На следующий день начались испытания «Аракса». Шли они по жесткому и точному графику. Патоновцы торопились. До отъезда оставались считанные дни. И они предложили такой темп, что ввели французских коллег в изумление. Состоялось объяснение с Жюлем Шарлем и Аленом Хисменом. Французы убеждали гостей, что торопиться незачем, и советовали снизить темп. После долгих споров французские ученые объяснили патоновцам, что рабочий ритм в КНЕСе строго регламентирован, а техники, занятые на испытаниях, просто не поймут этих «стахановских» методов. Жюль произнес слово «стахановских» с невероятным акцентом, так что переводчик потом долго разъяснял им смысл сказанного. Но киевляне были неумолимы: испытания должны быть проведены при них и в минимальные сроки.
До самого отъезда патоновцы вновь испытывали аппарат на вибростендах, гоняли установку на центрифуге с огромными перегрузками, часами следили за показателями измерительных приборов. И наконец, наступил день, когда в огромном зале, словно подтверждая реальность всех их усилий, всего, что должно было состояться в будущем, появилась французская часть оборудования. Началась стыковка.
Части аппаратуры, рожденные за тысячи километров друг от друга, вобравшие в себя усилия десятков ученых, конструкторов, рабочих, должны были стать единым целым. Их творцам предстояло доказать, что, несмотря на различие в укладе жизни двух народов, в понимании социального устройства мира, они, созидатели, говорят на одном, общем для всего человечества языке, имя которому — жажда знаний.

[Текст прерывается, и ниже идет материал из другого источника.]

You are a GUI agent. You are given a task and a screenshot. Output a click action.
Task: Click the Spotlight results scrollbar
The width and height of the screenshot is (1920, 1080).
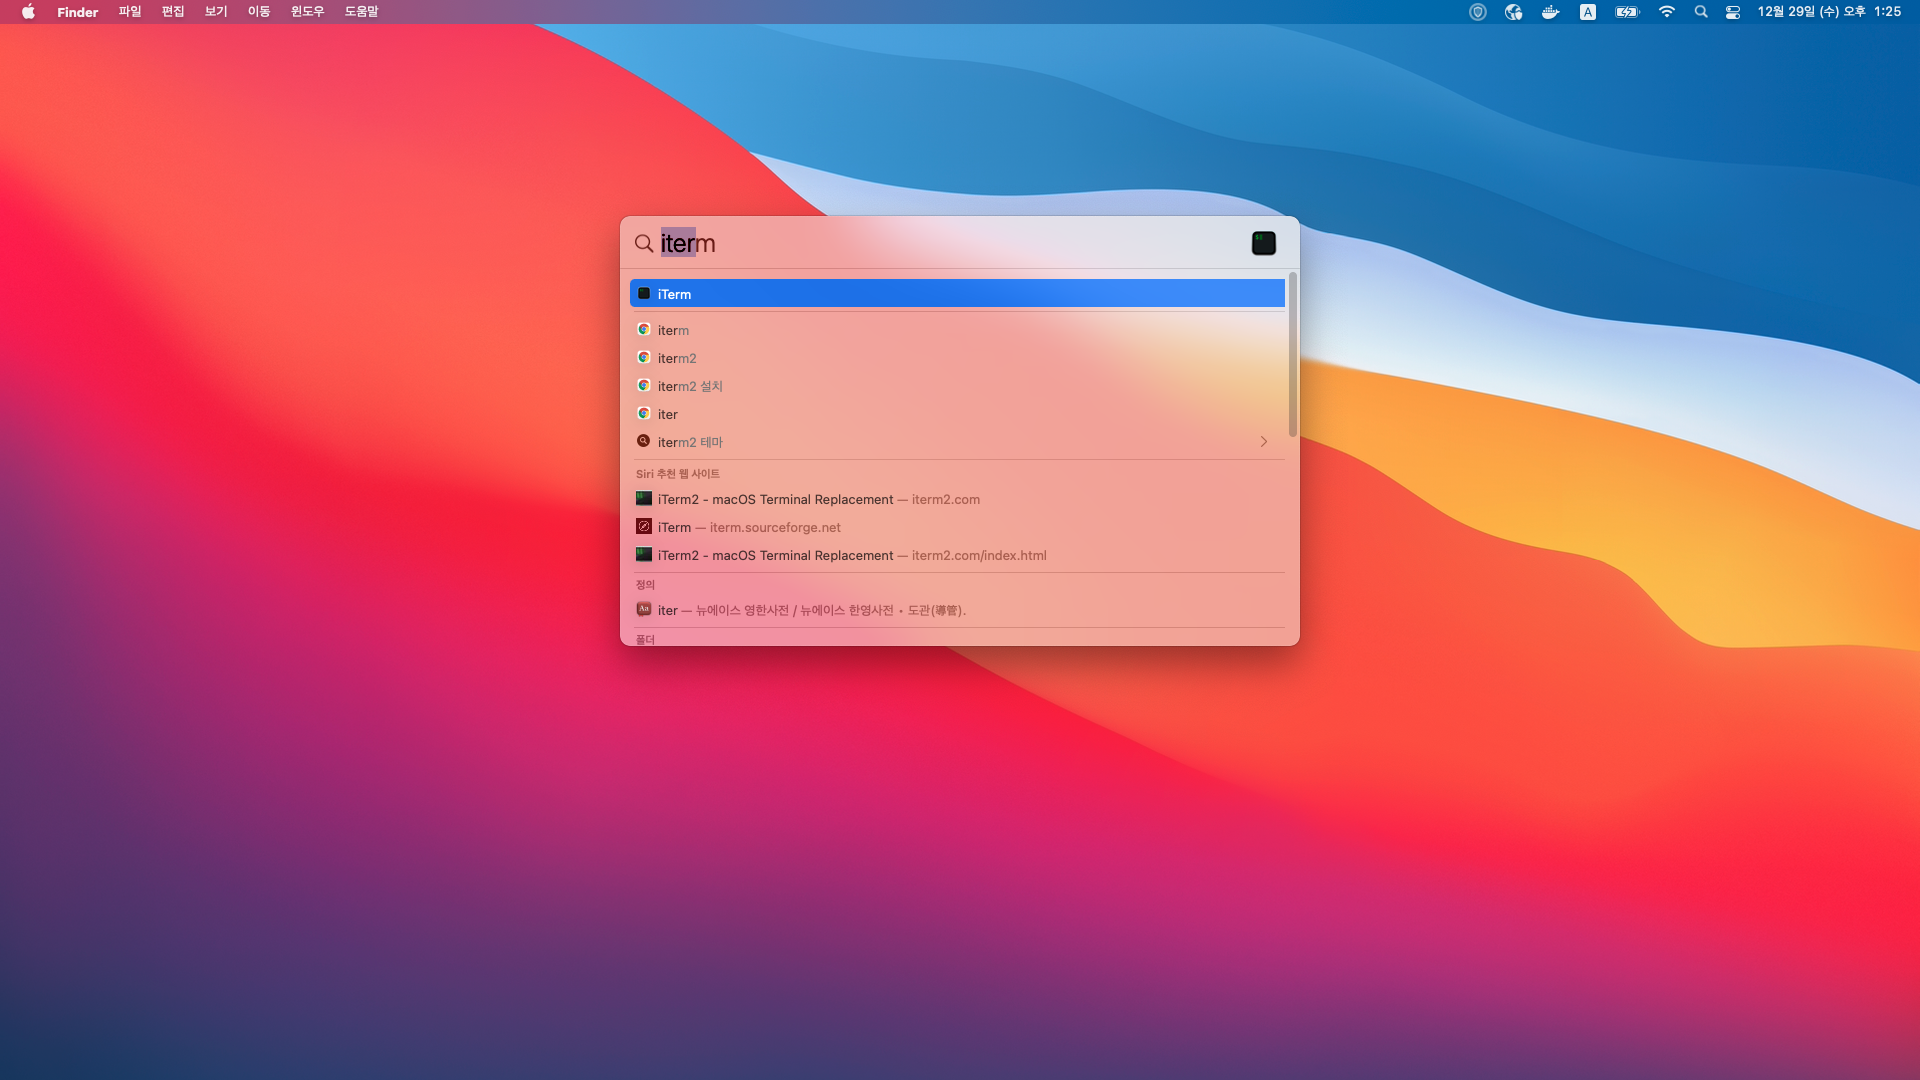1292,355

И когда техники соединили кабели, когда была выдана одна, общая, команда и на приборах вспыхнула первая контрольная лампочка, означающая: прошел сигнал, — Жюль Шарль хлопнул Назаренко по плечу и произнес торжествующе: «Дело сделано, Олег!» И тот вслед за переводчиком, но со своей интонацией повторил: «Дело сделано, Жюль!» Хотя у каждого из них за плечами был уже немалый опыт исследовательской работы и каждый из них твердо знал — все еще только начинается.

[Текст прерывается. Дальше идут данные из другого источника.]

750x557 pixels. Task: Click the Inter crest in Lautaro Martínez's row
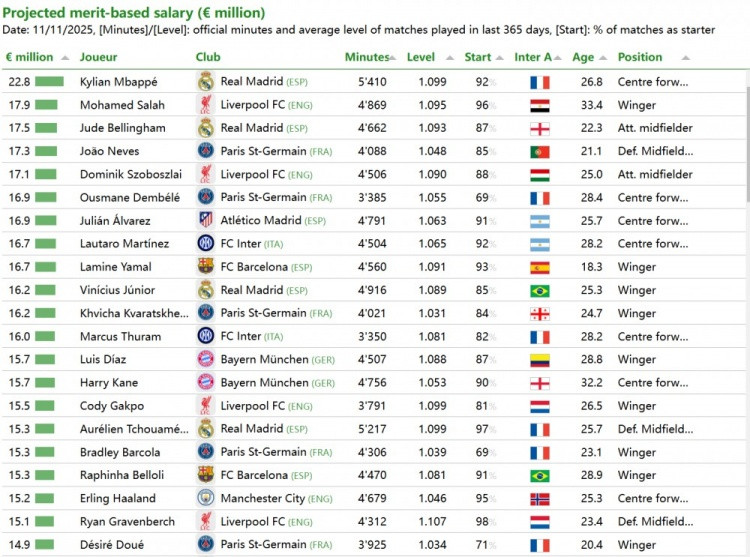(206, 243)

И вновь внушительный письменный стол слепил глаза зеркально-полированной столешницей. И вновь звонили телефоны и ученый секретарь все так же резко отвечал: «Вы ошиблись. Здесь другое хозяйство». Только Женя Дейнеко уже не стоял, переминаясь с ноги на ногу перед этим столом, как три месяца назад, а поддернув отпаренные накануне Лесей старенькие брюки, молчаливо сидел на самом краешке глубокого и покойного кожаного кресла. Он терпеливо слушал, как хозяин кабинета разговаривает по телефону, отдает краткие распоряжения секретарше, звонит кому-то сам. И всякий раз невольно вздрагивал, когда ученый секретарь, извиняясь, обращался к нему: «Еще буквально одну минуту. Как всегда, с утра миллион срочных дел. Я распутаю этот клубок, и мы поговорим подробно без помех...»
Три месяца назад он ждал почти полтора часа в небольшой приемной, прежде чем был допущен в этот кабинет. Тогда ему даже не предложили сесть. А сегодня секретарша, лишь только услышала его фамилию, сама, открыв дверь, уважительно произнесла: «К вам товарищ Дейнеко».